Je garde la direction du journal, mais de fait, il est le patron. Peut-être vous paraîtra-t-il, à l’occasion, un peu brusque et autoritaire — la tante qui l’a élevé l’a bien gâté — mais c’est un cœur d’or et j’espère que vous vous entendrez bien tous les deux.

Ce jour-là, Caroline ne vit pas grand’chose de l’Anse-à-Pécot. L’atelier était à peine à une rue de la demeure des Dulac. La fanfare de la ville donnait un concert dans le parc ; aux notes violentes d’un trombone qui étouffait les autres instruments répondait le cri strident d’une sirène de bateau. Durant le bref trajet, elle n’eut donc pas à dominer sa gêne et à faire des frais de conversation.

Contrairement à ce qu’avait annoncé Monsieur Dulac, son fils n’était pas à l’atelier. Dès le seuil de la porte, il eut beau le héler à la force de sa vieille voix, on n’entendait pour toute réponse que le bruit des presses. Il fit passer Caroline dans une pièce attenante à la salle d’attente. Un écriteau sur la porte en réservait l’accès uniquement à la direction.
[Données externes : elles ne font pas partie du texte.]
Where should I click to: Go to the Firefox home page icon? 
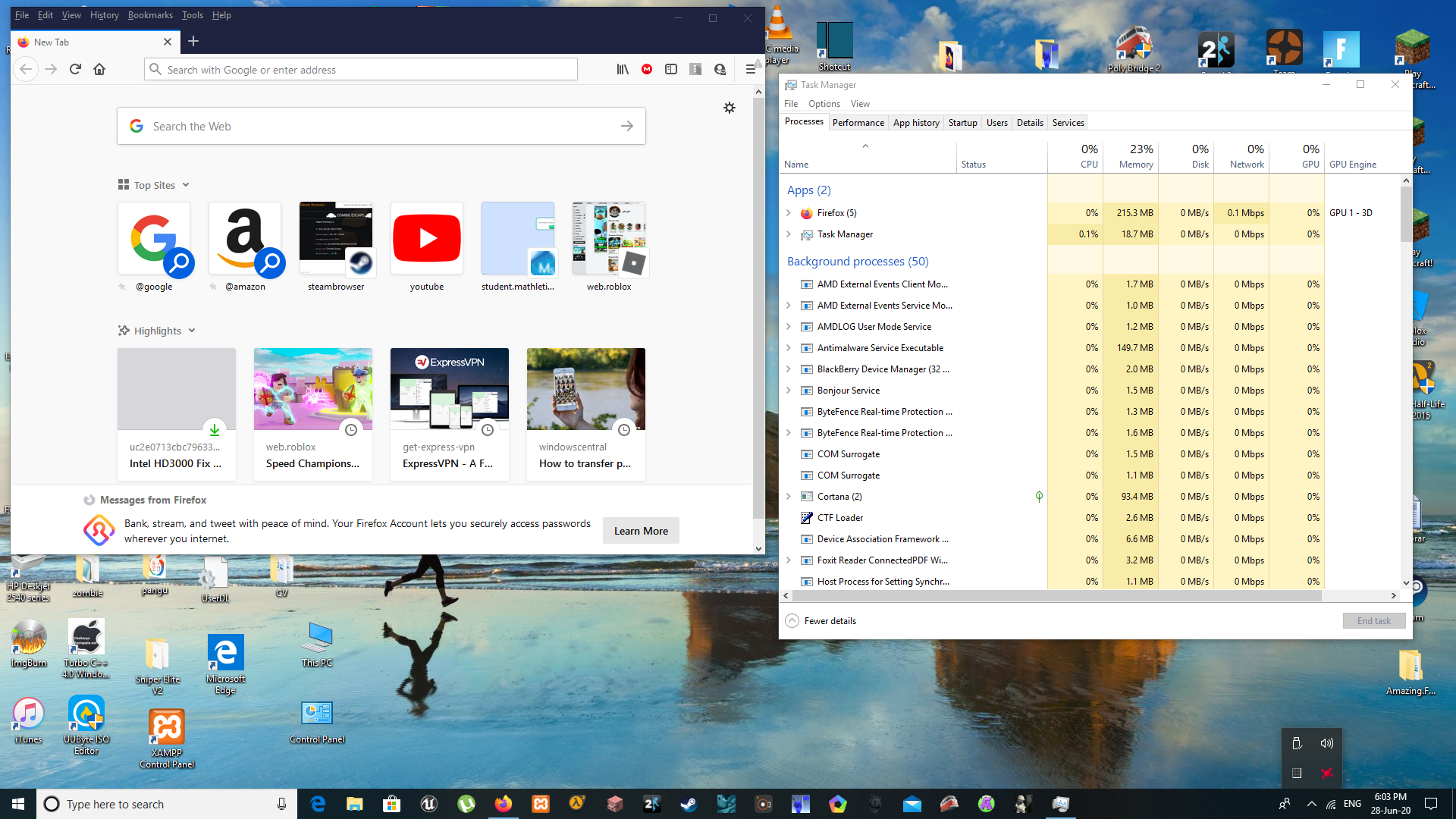99,69
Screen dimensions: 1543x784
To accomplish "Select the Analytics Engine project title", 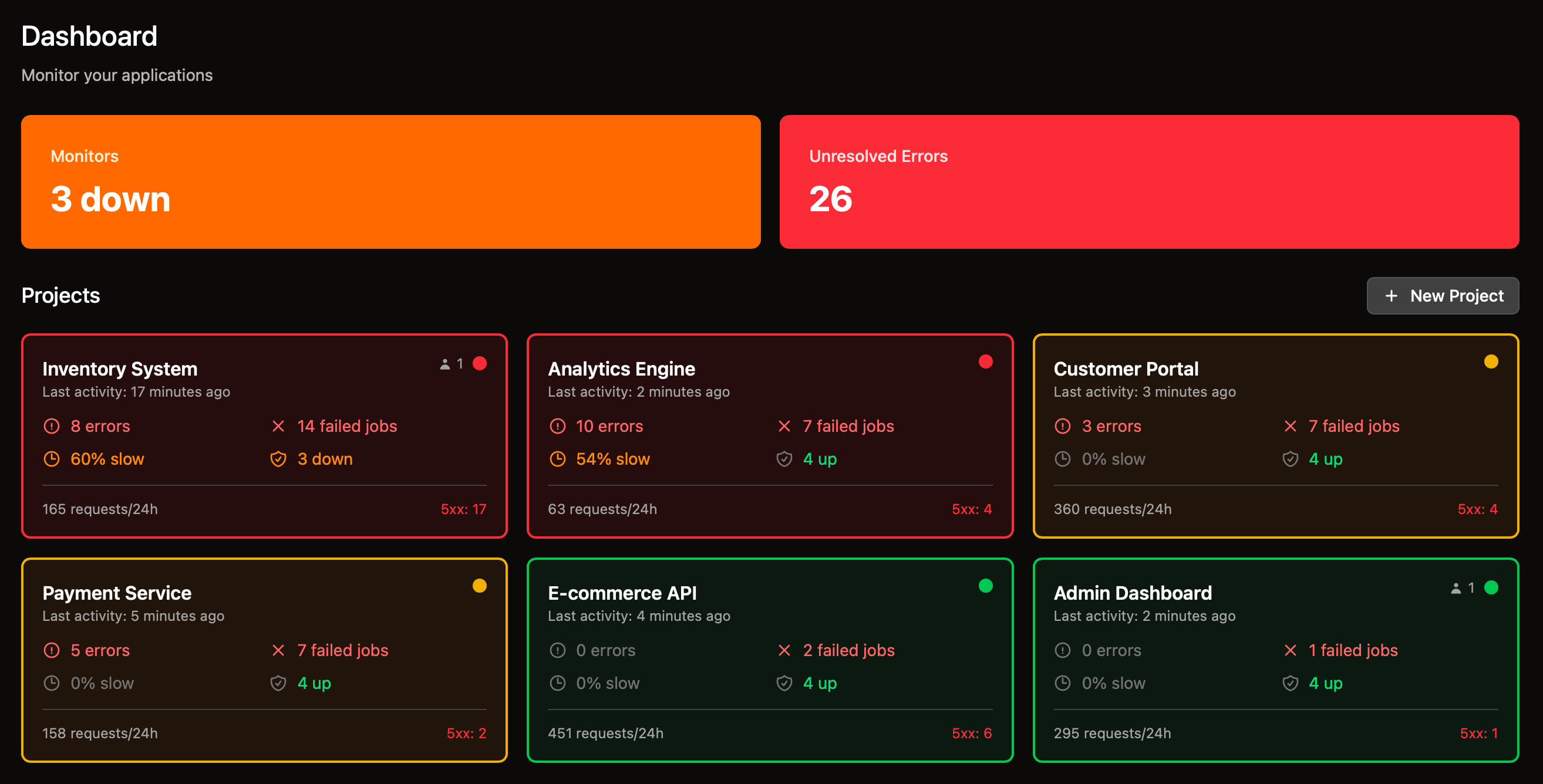I will point(621,369).
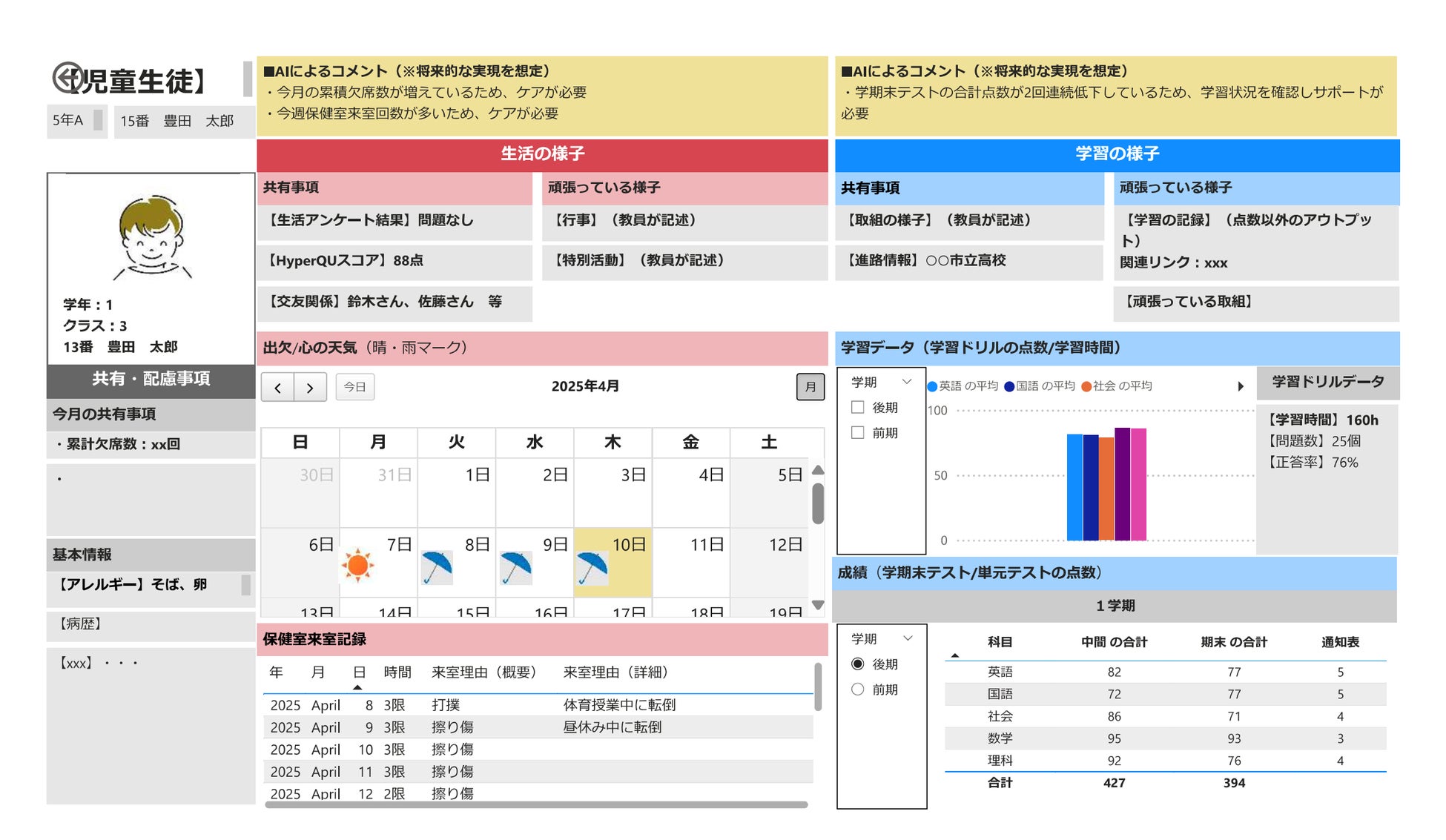Click the 今日 button on calendar
The image size is (1446, 840).
point(355,387)
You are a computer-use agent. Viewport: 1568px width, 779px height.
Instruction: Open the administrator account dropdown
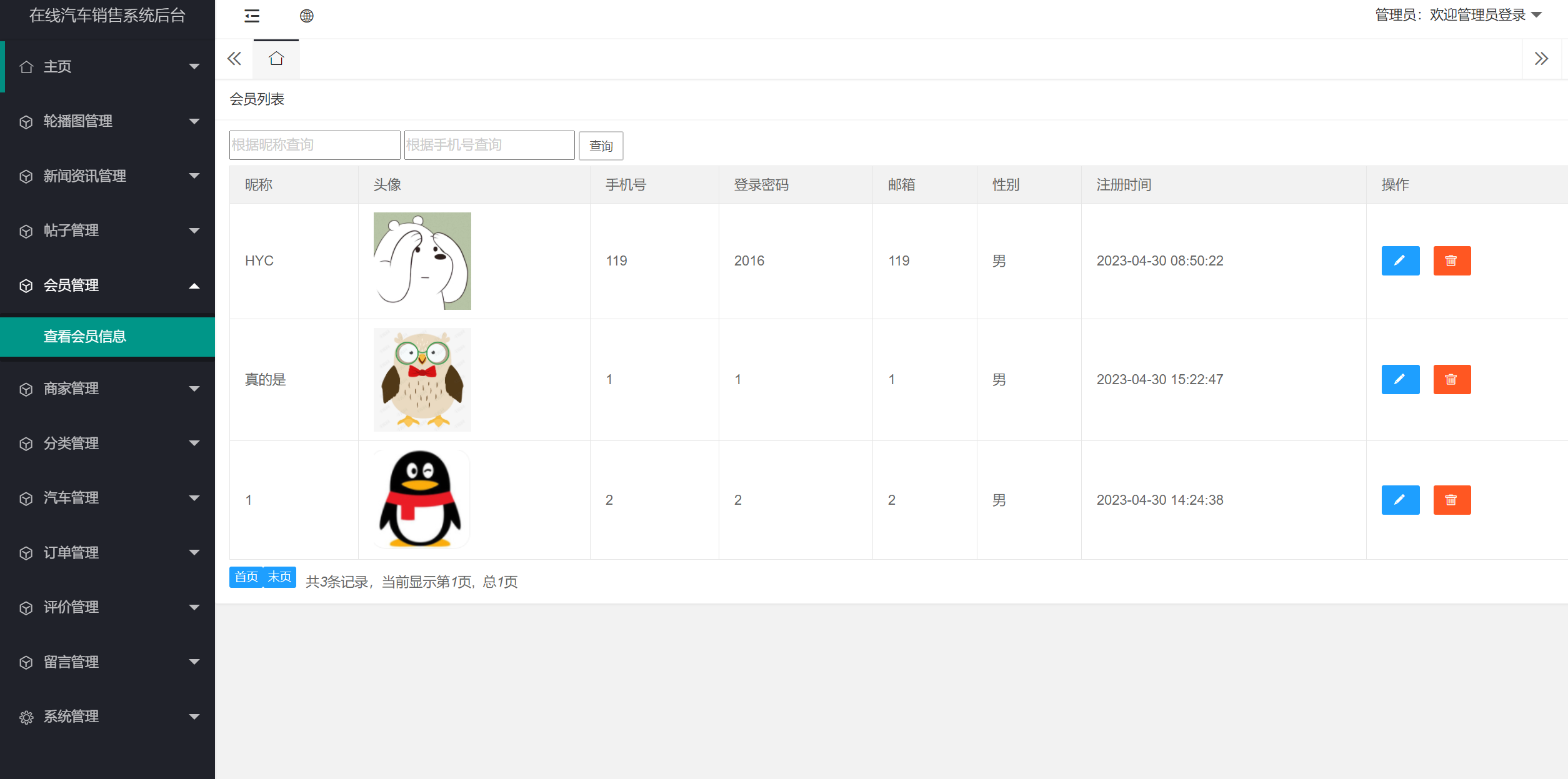1458,15
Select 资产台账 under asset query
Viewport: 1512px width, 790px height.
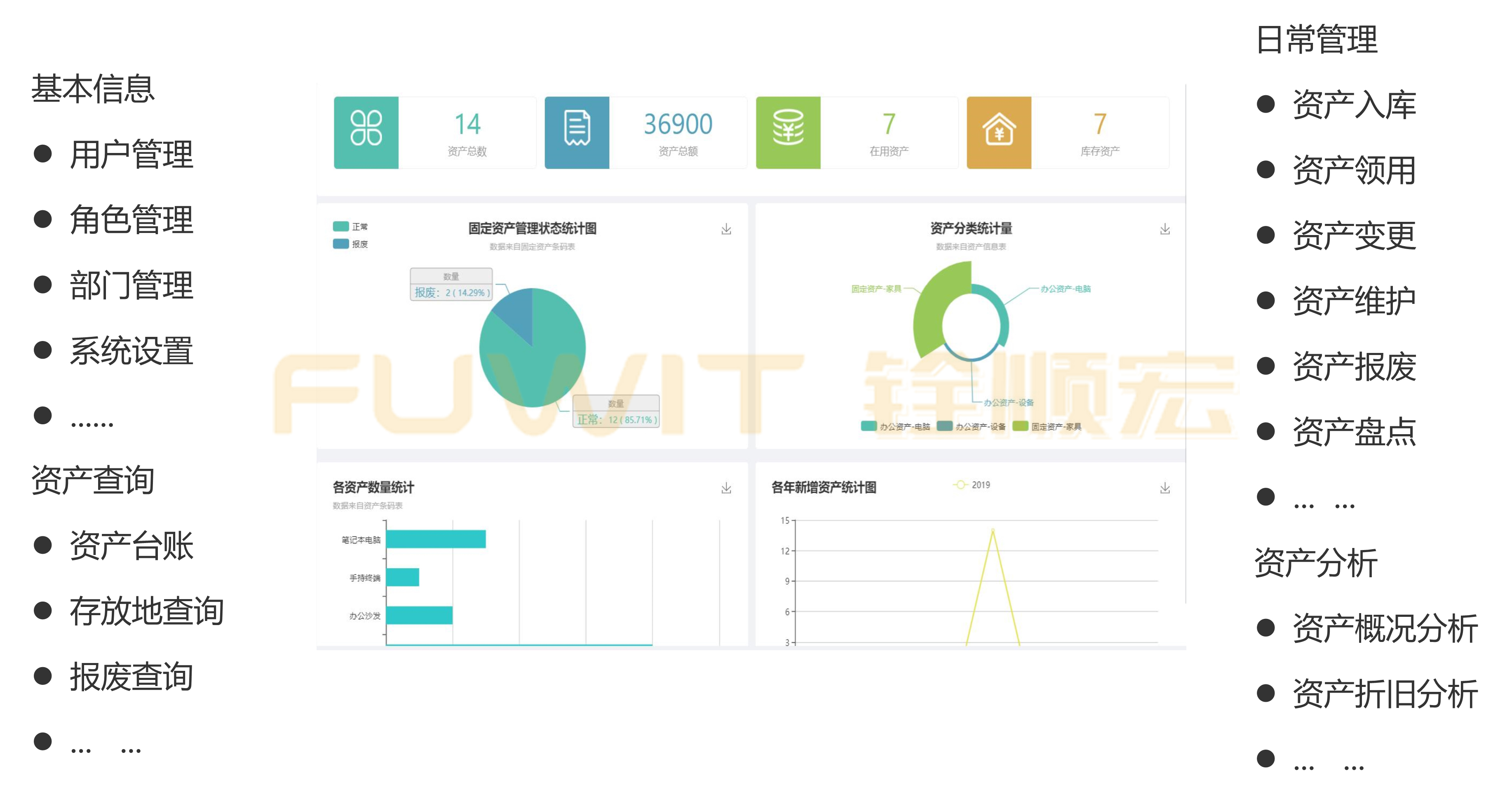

Caroline attendait depuis une dizaine de minutes, en feuilletant des revues, quand soudain la porte s’ouvrit en trombe. Un jeune homme approchant la trentaine s’y jeta plutôt qu’il y entra et avant même que son père lui eut fait le moindre geste pour signifier la présence de la nouvelle venue, le fils Dulac s’exclama :

— Il paraît que la maîtresse d’école est arrivée !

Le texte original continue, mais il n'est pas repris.